Stored records -
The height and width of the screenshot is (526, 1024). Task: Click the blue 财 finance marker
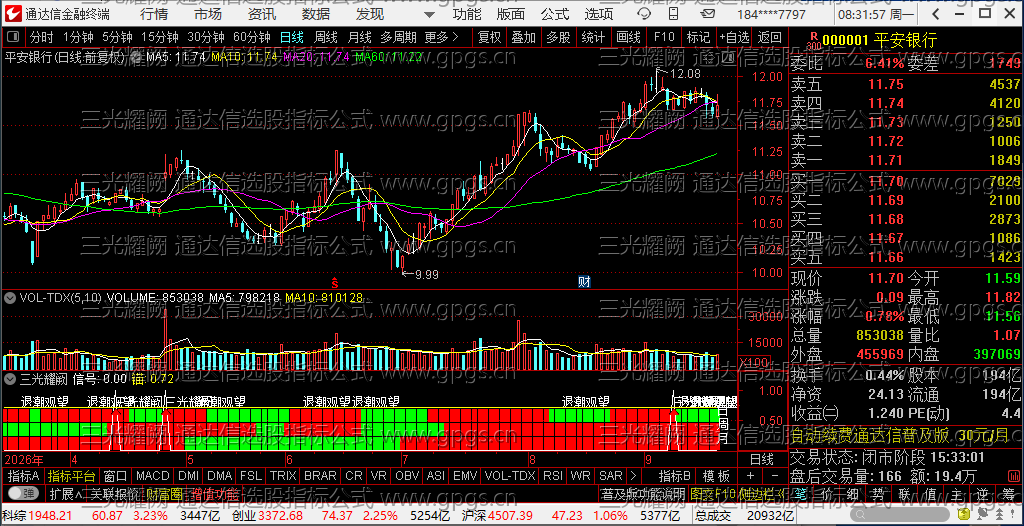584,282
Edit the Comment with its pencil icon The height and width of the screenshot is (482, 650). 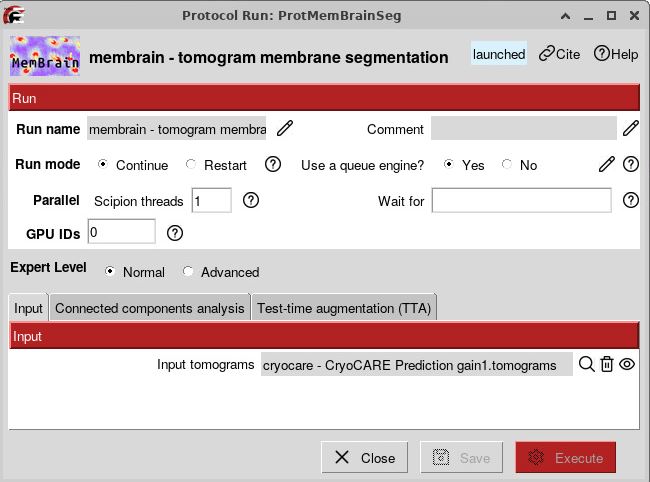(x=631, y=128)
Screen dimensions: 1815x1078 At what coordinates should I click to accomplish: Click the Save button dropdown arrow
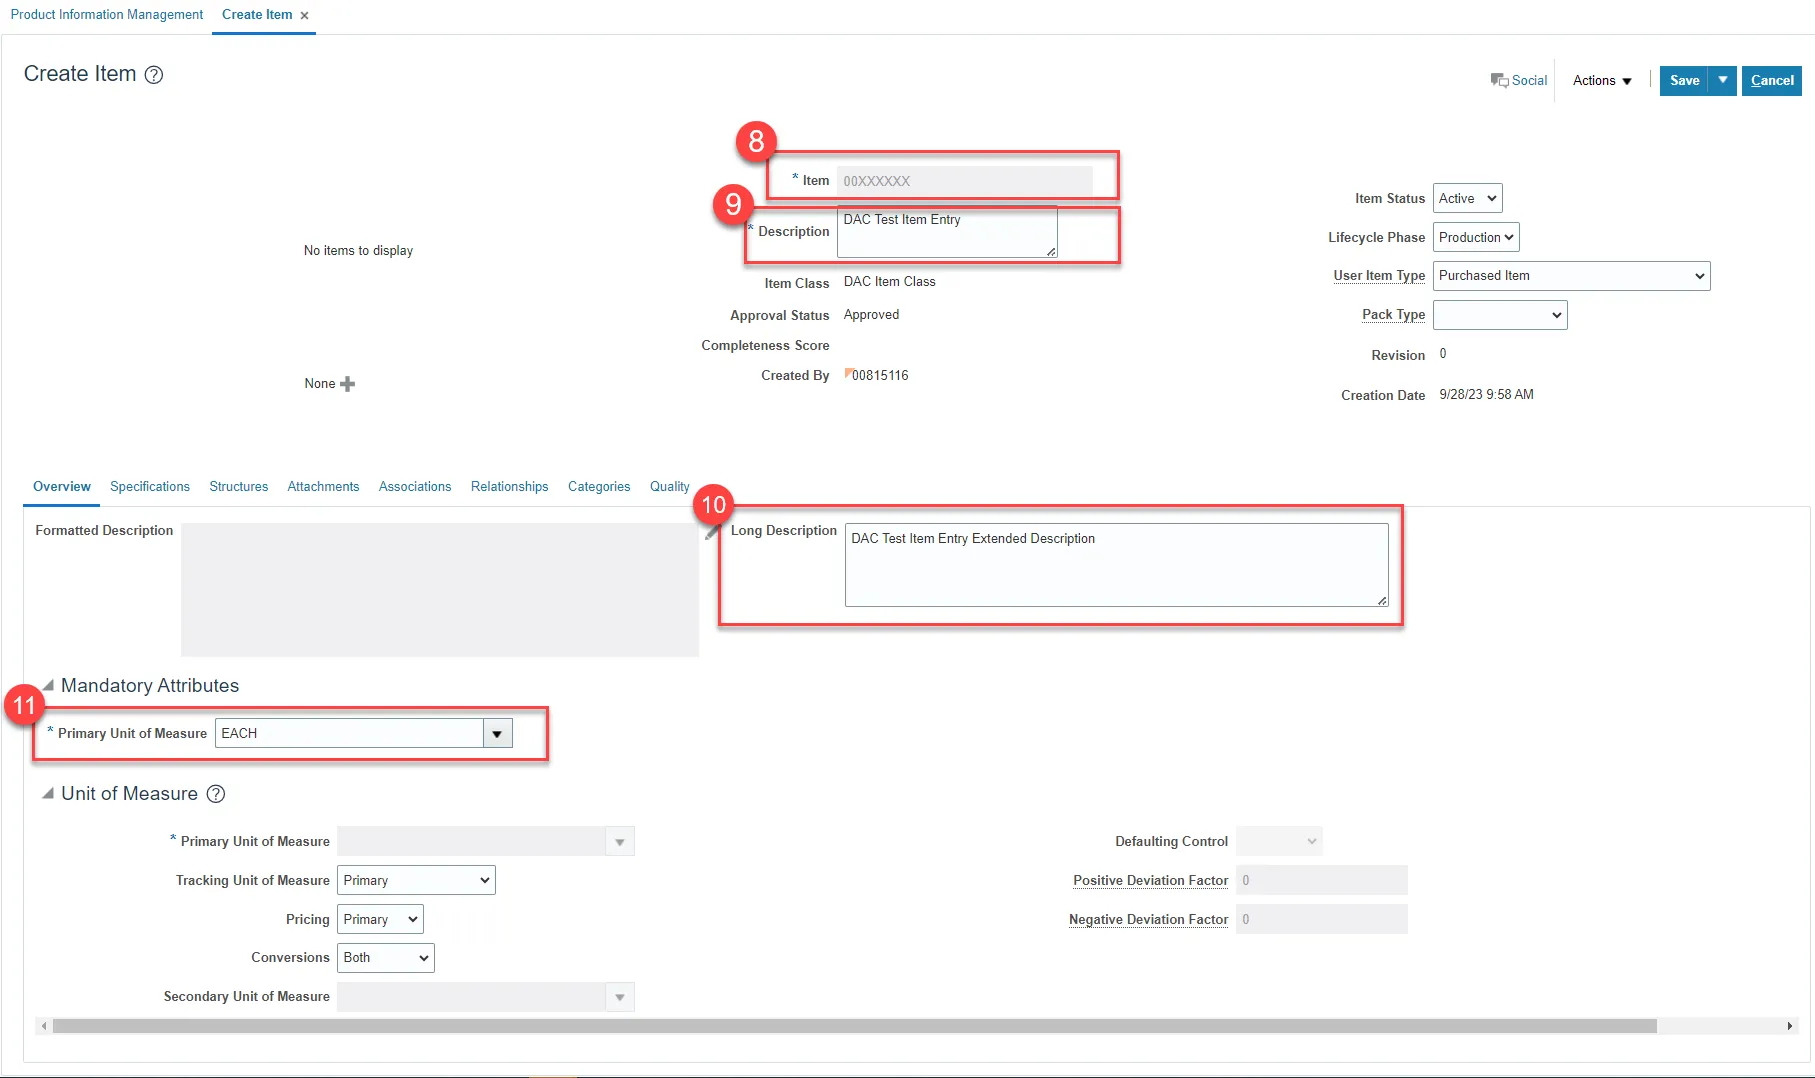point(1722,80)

Brief - Give an exact copy of the line containing "Screen dimensions: 1815x1078" and every line after it through the end of the entries. Pictures are to be dropped.

Answer box -
Screen dimensions: 1815x1078 At what coordinates should I click to accomplish: Click the Save button dropdown arrow
point(1722,80)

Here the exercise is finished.